News Column

Finding an Edge in the Job Market

June 19, 2013

Juan Baron

Juan Baron, Northwestern Mutual
Juan Baron, Northwestern Mutual

Companies are starving for diverse talent. Meanwhile, the Hispanic population grew four times faster than the national rate between 2000 and 2010, according to the U.S. Census Bureau.

Business owners have begun to recognize the value of recruiting candidates with linguistic, cultural and personal connections to the U.S. Hispanic community.

However, while being Hispanic can make you a competitive candidate, there are many other key elements to winning the position of your dreams. Individuals who are prepared, involved and informed have the greatest opportunity to succeed.

Referrals are the name of the game
A study conducted last year by the Federal Reserve Bank of New York determined that referred candidates have a 40 percent better chance of getting hired than nonreferrals.

When seeking out a new position, job seekers should look within personal networks to identify potential opportunities. For example, face-to-face meetings over coffee tend to gain more traction for candidates than blindly posting resumes to job search websites, which are limited in their ability to sell a job seeker's personality.

Community involvement
Even if a company has a global reach, it is likely to maintain connections on a smaller, local level.
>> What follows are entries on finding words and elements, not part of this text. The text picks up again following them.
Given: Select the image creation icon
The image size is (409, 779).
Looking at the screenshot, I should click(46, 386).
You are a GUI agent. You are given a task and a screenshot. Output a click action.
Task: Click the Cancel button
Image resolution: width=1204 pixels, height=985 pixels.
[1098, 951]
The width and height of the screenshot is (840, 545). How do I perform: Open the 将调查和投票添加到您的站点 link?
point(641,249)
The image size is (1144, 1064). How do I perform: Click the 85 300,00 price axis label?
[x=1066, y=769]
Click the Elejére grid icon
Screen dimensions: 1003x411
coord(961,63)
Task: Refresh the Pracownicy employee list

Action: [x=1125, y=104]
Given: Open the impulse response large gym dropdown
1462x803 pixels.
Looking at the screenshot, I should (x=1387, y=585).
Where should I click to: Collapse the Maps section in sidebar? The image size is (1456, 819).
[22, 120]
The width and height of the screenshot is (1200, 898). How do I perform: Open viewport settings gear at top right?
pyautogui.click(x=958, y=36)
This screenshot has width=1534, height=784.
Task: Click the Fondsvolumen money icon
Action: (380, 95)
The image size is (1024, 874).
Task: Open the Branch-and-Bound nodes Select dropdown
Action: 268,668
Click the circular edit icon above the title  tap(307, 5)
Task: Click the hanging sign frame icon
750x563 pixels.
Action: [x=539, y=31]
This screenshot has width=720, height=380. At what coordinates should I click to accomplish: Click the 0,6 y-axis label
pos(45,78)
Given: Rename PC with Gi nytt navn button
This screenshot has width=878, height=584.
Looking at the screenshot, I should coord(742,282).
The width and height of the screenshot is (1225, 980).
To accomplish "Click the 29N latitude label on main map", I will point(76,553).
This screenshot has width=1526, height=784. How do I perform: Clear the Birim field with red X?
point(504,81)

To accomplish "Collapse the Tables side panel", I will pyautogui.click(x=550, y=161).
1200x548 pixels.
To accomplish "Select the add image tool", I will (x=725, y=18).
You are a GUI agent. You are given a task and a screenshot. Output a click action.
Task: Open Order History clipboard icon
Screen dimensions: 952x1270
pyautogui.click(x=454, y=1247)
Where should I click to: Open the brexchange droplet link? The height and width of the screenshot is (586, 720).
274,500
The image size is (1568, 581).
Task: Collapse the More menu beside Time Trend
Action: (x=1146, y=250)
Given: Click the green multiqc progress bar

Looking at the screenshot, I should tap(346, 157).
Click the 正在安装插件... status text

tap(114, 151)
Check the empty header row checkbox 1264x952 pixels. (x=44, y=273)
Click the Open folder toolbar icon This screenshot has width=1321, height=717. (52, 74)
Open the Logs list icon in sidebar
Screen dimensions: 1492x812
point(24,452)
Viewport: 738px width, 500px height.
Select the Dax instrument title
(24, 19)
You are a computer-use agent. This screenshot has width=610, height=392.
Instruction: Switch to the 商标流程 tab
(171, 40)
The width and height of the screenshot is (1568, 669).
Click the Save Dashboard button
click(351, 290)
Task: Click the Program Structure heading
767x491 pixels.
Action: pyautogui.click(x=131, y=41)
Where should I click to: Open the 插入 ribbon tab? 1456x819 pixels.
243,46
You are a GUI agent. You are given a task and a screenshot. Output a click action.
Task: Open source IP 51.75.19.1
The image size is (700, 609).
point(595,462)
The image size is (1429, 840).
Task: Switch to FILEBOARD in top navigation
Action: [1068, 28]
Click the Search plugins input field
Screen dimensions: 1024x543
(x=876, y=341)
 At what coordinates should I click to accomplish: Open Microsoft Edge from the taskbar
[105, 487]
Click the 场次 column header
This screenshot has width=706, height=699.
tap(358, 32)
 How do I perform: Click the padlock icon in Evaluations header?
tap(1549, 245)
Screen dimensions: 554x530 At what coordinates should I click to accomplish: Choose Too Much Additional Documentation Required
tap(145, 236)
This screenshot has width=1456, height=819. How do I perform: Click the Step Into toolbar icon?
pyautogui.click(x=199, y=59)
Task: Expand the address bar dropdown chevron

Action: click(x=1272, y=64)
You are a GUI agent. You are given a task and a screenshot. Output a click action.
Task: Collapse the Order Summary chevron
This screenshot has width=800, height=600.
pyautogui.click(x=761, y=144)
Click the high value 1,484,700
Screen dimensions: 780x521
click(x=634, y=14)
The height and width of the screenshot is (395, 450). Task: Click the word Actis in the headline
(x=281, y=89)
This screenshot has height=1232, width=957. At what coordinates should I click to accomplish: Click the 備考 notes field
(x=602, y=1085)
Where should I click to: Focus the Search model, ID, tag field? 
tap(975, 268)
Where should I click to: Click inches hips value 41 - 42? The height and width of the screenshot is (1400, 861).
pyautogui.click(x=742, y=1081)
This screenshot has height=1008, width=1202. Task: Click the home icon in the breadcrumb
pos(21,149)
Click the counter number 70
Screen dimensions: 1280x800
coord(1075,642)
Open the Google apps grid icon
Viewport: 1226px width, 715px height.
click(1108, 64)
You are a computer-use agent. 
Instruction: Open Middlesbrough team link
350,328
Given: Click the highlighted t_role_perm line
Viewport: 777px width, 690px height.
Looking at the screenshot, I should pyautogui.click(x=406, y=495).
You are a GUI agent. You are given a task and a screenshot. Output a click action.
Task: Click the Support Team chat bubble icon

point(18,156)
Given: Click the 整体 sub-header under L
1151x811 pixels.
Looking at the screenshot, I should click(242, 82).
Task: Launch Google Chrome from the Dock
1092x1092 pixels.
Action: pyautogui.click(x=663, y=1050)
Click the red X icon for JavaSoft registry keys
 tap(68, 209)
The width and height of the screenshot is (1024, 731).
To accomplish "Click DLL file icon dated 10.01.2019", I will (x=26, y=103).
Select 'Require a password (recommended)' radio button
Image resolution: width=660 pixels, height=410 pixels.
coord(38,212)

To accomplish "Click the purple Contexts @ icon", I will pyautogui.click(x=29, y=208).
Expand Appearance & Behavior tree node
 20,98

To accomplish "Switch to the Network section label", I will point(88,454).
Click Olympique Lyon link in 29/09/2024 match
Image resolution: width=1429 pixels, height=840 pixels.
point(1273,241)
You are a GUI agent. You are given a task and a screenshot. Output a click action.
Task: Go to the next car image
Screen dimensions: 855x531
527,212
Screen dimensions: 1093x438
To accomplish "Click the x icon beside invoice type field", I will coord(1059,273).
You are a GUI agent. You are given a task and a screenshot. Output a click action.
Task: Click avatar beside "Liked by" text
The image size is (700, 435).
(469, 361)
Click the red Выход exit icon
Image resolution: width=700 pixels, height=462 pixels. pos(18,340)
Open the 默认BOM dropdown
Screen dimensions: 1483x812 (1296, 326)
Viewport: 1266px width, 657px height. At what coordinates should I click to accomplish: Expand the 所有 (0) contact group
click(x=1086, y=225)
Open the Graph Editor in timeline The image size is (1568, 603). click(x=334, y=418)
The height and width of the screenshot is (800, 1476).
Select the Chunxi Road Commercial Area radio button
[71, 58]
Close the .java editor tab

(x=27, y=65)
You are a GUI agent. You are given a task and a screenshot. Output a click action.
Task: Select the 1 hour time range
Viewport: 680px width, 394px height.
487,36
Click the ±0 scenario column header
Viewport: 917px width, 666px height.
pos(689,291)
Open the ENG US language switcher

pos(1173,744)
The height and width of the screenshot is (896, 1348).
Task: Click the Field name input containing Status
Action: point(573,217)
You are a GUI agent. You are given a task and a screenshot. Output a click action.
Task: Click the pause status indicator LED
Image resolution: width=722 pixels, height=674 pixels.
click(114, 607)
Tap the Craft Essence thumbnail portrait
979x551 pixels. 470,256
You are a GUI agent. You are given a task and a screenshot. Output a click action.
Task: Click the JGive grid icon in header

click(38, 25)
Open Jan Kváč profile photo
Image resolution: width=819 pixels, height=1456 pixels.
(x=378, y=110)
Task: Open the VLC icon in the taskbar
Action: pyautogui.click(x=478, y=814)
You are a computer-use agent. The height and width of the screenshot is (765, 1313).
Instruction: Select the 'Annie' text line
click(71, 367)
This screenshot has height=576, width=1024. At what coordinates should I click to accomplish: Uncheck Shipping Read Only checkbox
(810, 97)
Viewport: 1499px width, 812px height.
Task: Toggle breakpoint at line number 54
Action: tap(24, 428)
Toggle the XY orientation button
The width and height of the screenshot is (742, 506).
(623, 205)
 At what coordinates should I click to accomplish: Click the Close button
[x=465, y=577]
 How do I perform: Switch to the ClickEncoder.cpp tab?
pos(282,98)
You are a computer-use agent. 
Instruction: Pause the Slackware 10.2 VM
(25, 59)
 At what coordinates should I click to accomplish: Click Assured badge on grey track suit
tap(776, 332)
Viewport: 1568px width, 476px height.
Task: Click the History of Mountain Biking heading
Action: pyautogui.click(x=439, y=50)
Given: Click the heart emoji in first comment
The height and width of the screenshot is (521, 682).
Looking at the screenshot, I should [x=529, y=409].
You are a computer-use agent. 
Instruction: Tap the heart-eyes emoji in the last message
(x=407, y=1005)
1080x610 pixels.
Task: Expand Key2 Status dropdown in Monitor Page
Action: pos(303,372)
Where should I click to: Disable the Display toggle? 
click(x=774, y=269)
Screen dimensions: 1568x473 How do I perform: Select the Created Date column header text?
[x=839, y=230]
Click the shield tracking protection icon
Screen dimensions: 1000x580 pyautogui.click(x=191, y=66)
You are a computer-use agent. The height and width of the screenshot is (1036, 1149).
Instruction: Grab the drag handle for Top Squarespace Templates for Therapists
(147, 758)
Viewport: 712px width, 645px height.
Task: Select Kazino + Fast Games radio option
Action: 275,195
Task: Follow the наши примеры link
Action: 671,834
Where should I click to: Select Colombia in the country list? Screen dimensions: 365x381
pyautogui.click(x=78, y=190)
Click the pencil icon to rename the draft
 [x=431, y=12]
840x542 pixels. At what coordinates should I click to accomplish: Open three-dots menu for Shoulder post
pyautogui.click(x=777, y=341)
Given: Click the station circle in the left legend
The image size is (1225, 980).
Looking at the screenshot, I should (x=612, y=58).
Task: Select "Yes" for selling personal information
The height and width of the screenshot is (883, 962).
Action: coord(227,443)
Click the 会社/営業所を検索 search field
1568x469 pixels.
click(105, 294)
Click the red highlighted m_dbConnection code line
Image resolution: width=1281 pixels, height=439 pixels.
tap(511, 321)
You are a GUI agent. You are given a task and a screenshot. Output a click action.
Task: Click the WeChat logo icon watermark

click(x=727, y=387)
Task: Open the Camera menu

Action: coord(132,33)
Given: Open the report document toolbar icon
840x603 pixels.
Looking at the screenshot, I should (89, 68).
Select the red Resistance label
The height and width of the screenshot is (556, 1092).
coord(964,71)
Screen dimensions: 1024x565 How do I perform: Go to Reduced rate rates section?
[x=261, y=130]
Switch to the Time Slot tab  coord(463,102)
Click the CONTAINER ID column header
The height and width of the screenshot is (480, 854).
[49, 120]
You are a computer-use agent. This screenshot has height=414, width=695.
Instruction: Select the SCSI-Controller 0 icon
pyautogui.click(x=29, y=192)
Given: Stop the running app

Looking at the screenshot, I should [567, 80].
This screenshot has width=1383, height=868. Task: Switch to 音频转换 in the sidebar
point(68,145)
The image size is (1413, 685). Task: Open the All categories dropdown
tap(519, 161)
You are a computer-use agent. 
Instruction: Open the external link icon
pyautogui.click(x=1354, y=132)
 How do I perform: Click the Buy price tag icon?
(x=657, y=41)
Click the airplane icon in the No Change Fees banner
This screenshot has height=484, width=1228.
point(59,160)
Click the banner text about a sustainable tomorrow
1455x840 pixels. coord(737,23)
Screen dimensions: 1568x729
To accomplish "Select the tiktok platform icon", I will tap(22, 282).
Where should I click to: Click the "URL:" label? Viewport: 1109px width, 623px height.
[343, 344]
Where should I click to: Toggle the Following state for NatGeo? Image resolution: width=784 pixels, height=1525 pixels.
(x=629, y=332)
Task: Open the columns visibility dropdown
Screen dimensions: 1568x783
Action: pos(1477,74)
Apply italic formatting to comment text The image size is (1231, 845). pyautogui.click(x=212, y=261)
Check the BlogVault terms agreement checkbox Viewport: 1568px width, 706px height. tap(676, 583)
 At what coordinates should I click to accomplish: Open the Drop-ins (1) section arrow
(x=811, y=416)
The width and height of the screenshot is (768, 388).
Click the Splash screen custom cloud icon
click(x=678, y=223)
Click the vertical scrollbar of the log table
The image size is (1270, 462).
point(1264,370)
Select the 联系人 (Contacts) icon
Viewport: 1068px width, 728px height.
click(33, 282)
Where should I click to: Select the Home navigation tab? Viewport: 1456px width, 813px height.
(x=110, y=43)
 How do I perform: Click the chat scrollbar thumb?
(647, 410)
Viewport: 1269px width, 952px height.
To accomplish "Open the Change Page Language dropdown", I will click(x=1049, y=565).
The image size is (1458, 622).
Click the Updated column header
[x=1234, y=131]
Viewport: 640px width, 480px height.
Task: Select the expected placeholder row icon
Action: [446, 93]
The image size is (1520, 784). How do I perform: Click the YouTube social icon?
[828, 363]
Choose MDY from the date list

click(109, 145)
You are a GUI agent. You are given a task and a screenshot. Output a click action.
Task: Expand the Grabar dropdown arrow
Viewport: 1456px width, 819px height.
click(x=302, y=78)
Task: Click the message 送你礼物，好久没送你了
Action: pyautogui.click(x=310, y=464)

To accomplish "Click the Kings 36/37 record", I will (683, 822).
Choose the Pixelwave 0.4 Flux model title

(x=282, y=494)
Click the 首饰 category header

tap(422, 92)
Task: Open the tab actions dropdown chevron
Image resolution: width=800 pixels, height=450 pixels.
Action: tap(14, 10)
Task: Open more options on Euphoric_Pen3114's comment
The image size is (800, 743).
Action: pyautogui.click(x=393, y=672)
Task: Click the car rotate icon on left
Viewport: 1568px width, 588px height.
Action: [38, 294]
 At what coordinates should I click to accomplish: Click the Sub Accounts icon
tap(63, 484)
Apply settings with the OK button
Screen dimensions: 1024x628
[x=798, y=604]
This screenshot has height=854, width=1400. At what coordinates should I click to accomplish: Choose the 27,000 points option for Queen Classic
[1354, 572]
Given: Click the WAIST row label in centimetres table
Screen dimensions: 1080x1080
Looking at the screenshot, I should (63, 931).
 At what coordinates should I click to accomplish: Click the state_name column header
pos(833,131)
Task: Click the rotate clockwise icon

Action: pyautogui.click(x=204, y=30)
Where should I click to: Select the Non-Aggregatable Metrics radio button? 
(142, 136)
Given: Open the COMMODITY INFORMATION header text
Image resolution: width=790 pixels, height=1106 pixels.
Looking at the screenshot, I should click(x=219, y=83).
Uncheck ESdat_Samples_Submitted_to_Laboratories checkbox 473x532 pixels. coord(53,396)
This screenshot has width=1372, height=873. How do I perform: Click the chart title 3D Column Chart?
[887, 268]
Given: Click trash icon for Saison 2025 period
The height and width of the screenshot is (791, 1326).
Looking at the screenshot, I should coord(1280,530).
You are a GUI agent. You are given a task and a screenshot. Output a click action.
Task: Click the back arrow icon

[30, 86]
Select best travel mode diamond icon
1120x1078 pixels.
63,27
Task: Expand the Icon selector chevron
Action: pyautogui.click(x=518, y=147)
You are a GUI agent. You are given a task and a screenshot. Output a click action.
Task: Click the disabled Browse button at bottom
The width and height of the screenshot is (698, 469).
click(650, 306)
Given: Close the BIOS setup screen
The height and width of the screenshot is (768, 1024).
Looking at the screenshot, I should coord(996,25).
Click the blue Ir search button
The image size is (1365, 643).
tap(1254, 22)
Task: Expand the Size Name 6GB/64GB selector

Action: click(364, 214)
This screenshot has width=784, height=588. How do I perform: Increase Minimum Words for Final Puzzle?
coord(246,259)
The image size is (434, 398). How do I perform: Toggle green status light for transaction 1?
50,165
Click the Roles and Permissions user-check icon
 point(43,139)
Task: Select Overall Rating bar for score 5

Get involved in the nearest chamber of commerce or a local nonprofit. Community involvement illustrates the diversity of a candidate's talents to potential employers while providing additional networking opportunities.

Be interview ready
The work done in advance to prepare for an interview can make a candidate stand out. The ability to speak to personal strengths can contextualize a candidate's value beyond the interview to the company as a whole.

Also, know the company being applied to. Talking about being a good fit for the company is more impactful when the values and mission of the business are known and understood.
Offer solutions, and don't be negative when discussing past work history. Instead, use the opportunity to underscore problem solving skills that have been employed to help resolve a situation.

Don't underestimate the power of questions. Read the interviewer and keep them engaged by balancing personal responses with questions about projects and the work environment.

Being Hispanic is an asset in the current job market. Recognizing the benefits this connection offers can help job seekers find a good career fit. Most importantly, however, you can improve your chances of success with in-person networking, community involvement and well-honed interview skills to get from interviewee to short-list candidate.

Juan Baron is a wealth management adviser and the managing director for Northwestern Mutual in West Los Angeles. Baron serves on the board of managers for the Westside Family YMCA and the board of directors for the Inland Empire Latino Lawyers Association Inc. Baron is a certified financial planner, a chartered life underwriter and a chartered financial consultant.